▸ Task to carry out: Your answer should consist solely of the lines from the one containing "This screenshot has width=1061, height=711." through the end of the entries below, duplicated exactly.

▸ Extracted entries:

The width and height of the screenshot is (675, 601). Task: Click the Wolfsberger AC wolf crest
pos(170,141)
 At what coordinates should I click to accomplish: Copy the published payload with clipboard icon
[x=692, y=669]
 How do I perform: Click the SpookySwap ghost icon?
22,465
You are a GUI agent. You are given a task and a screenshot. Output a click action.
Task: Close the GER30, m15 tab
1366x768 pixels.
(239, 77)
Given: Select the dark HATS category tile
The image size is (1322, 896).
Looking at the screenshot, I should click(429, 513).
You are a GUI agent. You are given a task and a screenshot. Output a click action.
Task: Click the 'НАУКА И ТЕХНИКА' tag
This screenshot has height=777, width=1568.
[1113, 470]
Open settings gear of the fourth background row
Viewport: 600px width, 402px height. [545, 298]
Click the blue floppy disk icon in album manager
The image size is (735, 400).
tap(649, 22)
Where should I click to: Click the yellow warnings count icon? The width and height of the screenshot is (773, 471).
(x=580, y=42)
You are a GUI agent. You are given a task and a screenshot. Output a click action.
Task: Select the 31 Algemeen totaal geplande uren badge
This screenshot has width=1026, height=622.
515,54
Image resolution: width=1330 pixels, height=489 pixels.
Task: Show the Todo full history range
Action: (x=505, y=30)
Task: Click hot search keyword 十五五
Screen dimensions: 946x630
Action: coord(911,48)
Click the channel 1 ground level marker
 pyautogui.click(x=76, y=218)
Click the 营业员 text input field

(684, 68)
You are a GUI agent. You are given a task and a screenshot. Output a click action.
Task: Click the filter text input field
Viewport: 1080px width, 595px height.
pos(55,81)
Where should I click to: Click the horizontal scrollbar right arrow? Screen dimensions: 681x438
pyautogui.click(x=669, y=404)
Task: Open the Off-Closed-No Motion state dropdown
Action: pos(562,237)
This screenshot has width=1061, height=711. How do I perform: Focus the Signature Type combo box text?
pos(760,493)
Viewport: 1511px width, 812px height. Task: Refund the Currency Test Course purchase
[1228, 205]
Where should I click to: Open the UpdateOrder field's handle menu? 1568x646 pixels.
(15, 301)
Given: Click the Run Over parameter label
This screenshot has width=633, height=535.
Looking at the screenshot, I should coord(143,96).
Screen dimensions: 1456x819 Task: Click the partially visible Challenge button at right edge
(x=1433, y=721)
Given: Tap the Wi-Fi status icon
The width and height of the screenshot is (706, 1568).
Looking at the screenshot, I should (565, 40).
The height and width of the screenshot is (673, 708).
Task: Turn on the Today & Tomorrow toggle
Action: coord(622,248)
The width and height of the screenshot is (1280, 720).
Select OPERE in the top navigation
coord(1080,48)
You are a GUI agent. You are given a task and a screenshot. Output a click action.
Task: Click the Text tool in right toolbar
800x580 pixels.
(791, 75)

▸ Finished exercise:
This screenshot has width=1061, height=711. How do I perform: Focus the Signature Type combo box text?
pos(760,493)
Viewport: 1511px width, 812px height. Task: Refund the Currency Test Course purchase
[1228, 205]
Where should I click to: Open the UpdateOrder field's handle menu? 1568x646 pixels.
(15, 301)
Given: Click the Run Over parameter label
This screenshot has width=633, height=535.
Looking at the screenshot, I should coord(143,96).
Screen dimensions: 1456x819 Task: Click the partially visible Challenge button at right edge
(x=1433, y=721)
Given: Tap the Wi-Fi status icon
The width and height of the screenshot is (706, 1568).
Looking at the screenshot, I should (565, 40).
The height and width of the screenshot is (673, 708).
Task: Turn on the Today & Tomorrow toggle
Action: coord(622,248)
The width and height of the screenshot is (1280, 720).
Select OPERE in the top navigation
coord(1080,48)
You are a GUI agent. You are given a task and a screenshot. Output a click action.
Task: Click the Text tool in right toolbar
800x580 pixels.
(791, 75)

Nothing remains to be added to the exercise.